Callihan is likely derived from an Irish surname form related to Callahan, originally meaning descendant of Ceallach.
Callihan is a variant of Callahan, an Irish surname of distinguished antiquity, derived from the Gaelic Ceallachán — a diminutive of Ceallach, meaning "bright-headed," "lover of churches," or possibly relating to an old word for strife. The Callaghan sept was historically centered in Munster, in County Cork, and the name appears prominently in medieval Irish annals. Murchad Mac Ceallacháin was a ninth-century king of Munster, and the name has carried dynastic associations ever since.

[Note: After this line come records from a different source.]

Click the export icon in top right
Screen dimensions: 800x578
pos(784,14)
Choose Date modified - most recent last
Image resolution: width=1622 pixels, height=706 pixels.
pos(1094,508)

As surnames migrated to given names in the twentieth century — a trend accelerated in American naming culture — Callahan and its variants found new life as first names, particularly among families of Irish descent wishing to honor ancestry without using a common saint's name. The spelling Callihan softens the name slightly, shifting it from the blunt Irish-American masculine feel of Callahan toward something that reads as more gender-flexible, with the -han becoming -han, a small change that opens considerable perceptual space. In contemporary usage Callihan occupies the same fashionable territory as surnames-as-first-names like Sullivan, Brennan, and Finnegan — names that carry Celtic heritage with a modern edge.
Its four syllables give it a certain grandeur, and its nicknames are satisfying: Cal, Calli, Han. It suits an era in which parents want names that sound distinguished and old-world without being common, and Irish heritage remains one of the most beloved sources for that sensibility in English-speaking countries.